Make no mistake: the Big Data movement has done more than just introduce a tidal wave of aggressive marketing campaigns. While it’s true that the “Big” in Big Data is an increasingly ambiguous term – as others have recently noted, someday we’ll just call it “data” again – there’s no denying that it has fundamentally changed the manner by which organizations today make decisions. Beyond fundamentals, this movement has significantly increased the demand for two relatively new and critical organizational roles: Data Scientists and Data Explorers.
Defining the Roles
The Data Scientist role is key because the characteristics of Big Data (volume, variety and velocity) require professional data management, data mining and modeling expertise, with a special emphasis on the richest analysis types (including statistical and predictive). The Data Scientist also needs new skills gained from experience working with the modern, multi-structured data types common in a Big Data solution. These new skills can be acquired most easily by attending vendor training (an example is IBM’s Big Data University, which offers a wide variety of online courses to learn all about managing, processing and analyzing Big Data) and by just rolling up the sleeves and building a pilot project that uses some of the newest Big Data technologies.
The next most important role is called – at least at Jaspersoft – the Data Explorer. This term is broad and spans several analytic skill levels, but is meant to describe anyone in a business function who has the need to put Big Data to work to help make better business decisions. The Data Explorer brings critical business domain knowledge to the table—knowledge, without which, gaining new insight from Big Data simply isn’t possible. The combination of the Data Scientist and the Data Explorer create a new level of unity between business analysis and IT. In this sense, Big Data is the driver of this newfound unity.
Bridging the IT-Business Gap
The general division of labor between the Data Scientist and the Data Explorer is becoming a better-defined process that essentially involves the Data Scientist modeling and analyzing the data in its richest and most timely forms (admittedly in a wide variety of ways). In this sense, the Data Scientist may not even know the relevant questions to ask of the data prior to his analysis; rather, some of his most valuable discoveries may be uncovering these relevant questions. The Data Explorer is most interested in iterative discovery probably on more constrained data sets, which are better suited to making any number of specific data-driven business decisions. Data exploration is, therefore, typically superior for helping to answer pre-defined business questions.
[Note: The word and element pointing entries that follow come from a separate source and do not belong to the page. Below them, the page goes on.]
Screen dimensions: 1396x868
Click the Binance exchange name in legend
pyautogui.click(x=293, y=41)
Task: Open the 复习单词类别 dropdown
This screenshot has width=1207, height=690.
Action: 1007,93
Once the data is captured from its origin (e.g., a live set of web click-stream data) and managed into a Big Data source (such as Apache Hadoop’s HBase or Apache Cassandra), the Data Scientist and Data Explorer can get to work. The Data Scientist may be involved in helping to prepare the data for use where possible (a process which commonly requires some use of Apache MapReduce or a traditional ETL tool). When Big Data is being directly accessed and used natively, as is often the case with Jaspersoft, the Data Scientist would probably validate that a robust and useful data connection has been established. At this point, the Data Explorer is then also in a successful position to use an analytic or reporting tool to access, probe and analyze the data.
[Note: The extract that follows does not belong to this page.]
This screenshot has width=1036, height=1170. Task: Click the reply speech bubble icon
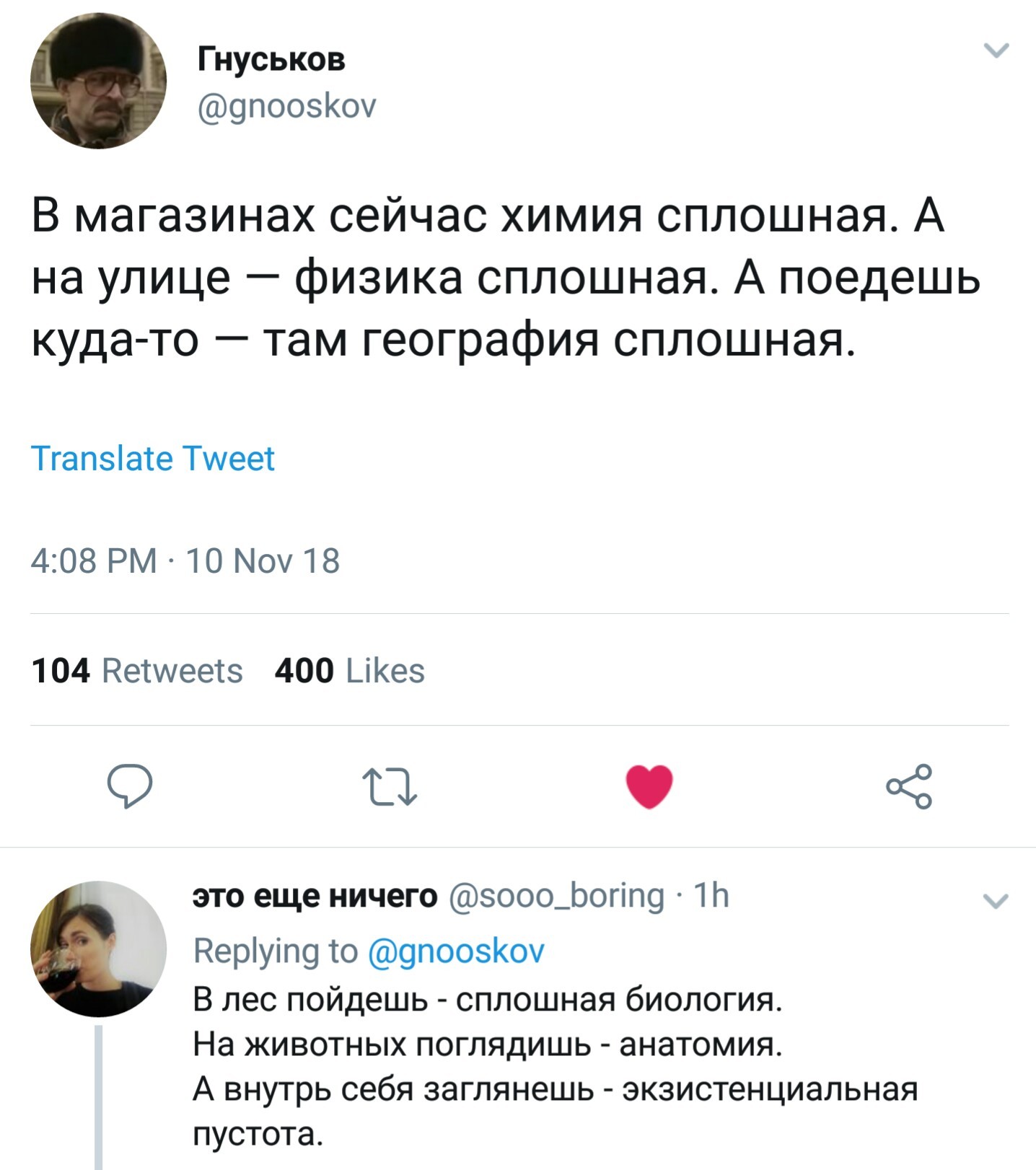pyautogui.click(x=130, y=786)
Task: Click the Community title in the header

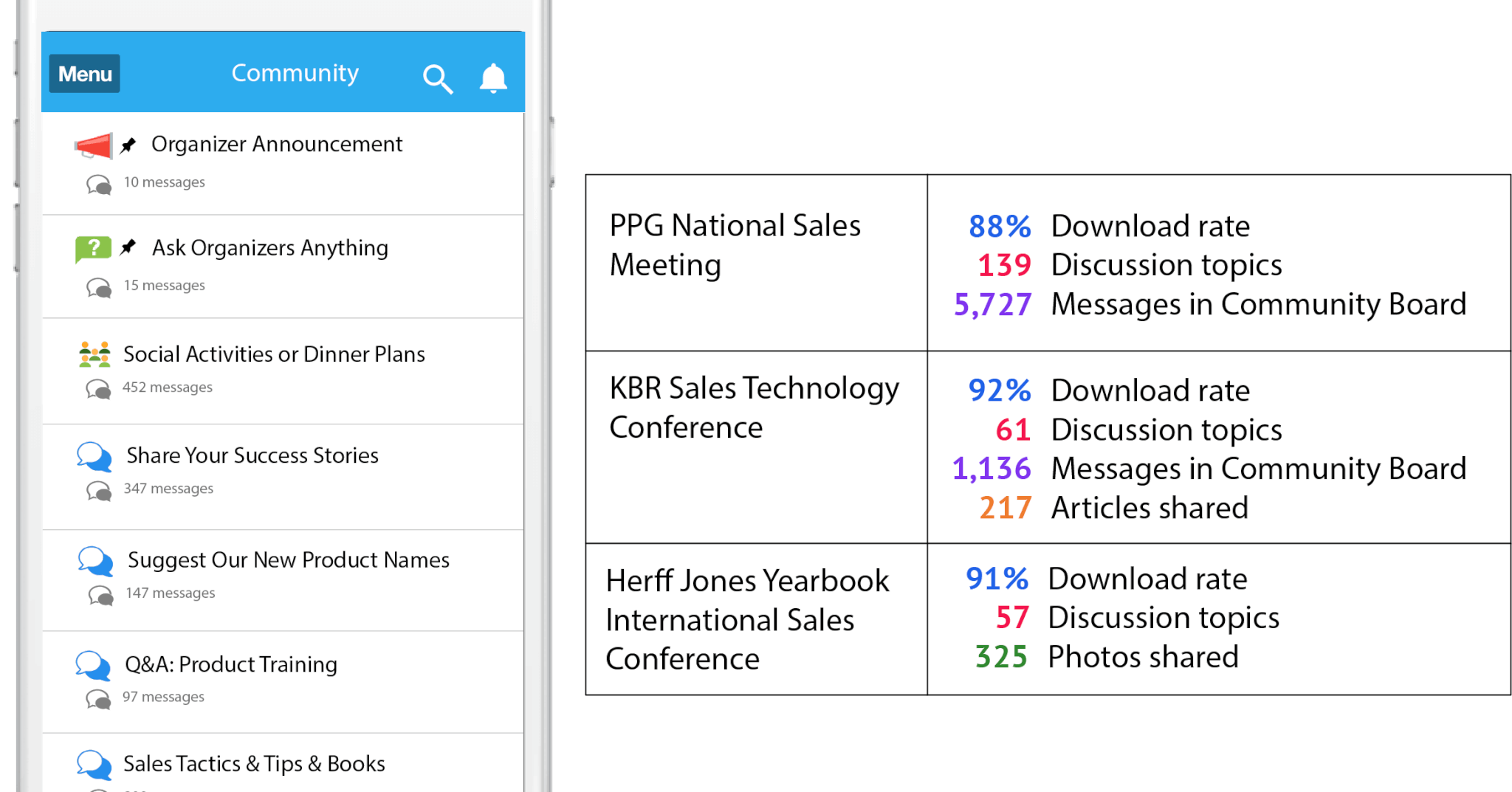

The Big Data Skills Shortage
Modern analytic and reporting tools, designed for working with Big Data, are quickly becoming quite powerful and easy to use even for the Data Explorer. While most articles and discussions focus on the skills shortage among Data Scientists (and this skills shortage is largely accurate, in my estimation), what isn’t talked about enough is the skills shortage among Data Explorers. By this I mean that EVERY business person MUST possess sound analytic skills in order to thrive in this new, information-driven economy.
Many of those in business functions today do not possess an adequate analytic skill set. And so I think this “volume skills shortage” will soon be seen as the bigger overall problem to solve. Ideally, colleges and universities must more commonly offer degrees and certificates in “Analytics” or “Information-based Decision Making” – or something along these lines, so that a much larger number of graduates who possess a reasonable level of analytic acumen become available.
The Big Data Change Agent: Open Source Software
Lastly, I am proud that open source software has become such an important change agent during this past decade. It has provided an unbelievably affordable, powerful, secure and modern foundation for a completely new IT infrastructure (cloud-based, scale-out, mobile-connected) and has enabled affordable access and usage of these new Big Data types. In each major area and layer of software, we find open source leading in features, functions, and breadth of use. In fact, the continuing maturation of open source cloud and Big Data software systems is transforming the modern computing landscape right before our eyes. No wonder that nearly all of the most important Big Data projects have come from the open source community and the democratized skills it has nourished.
Ultimately, it’s this democratization that will allow more people in more organizations to thrive in a growingly competitive, information-driven economy. It is clear that we are all now competing on the basis of time and information. Big Data and open source technologies are allowing nearly anyone to compete and succeed in this new battleground, regardless of size. Building and breeding more Data Scientists and Data Explorers is now required to allow the continued growth and success of this new Big Data era.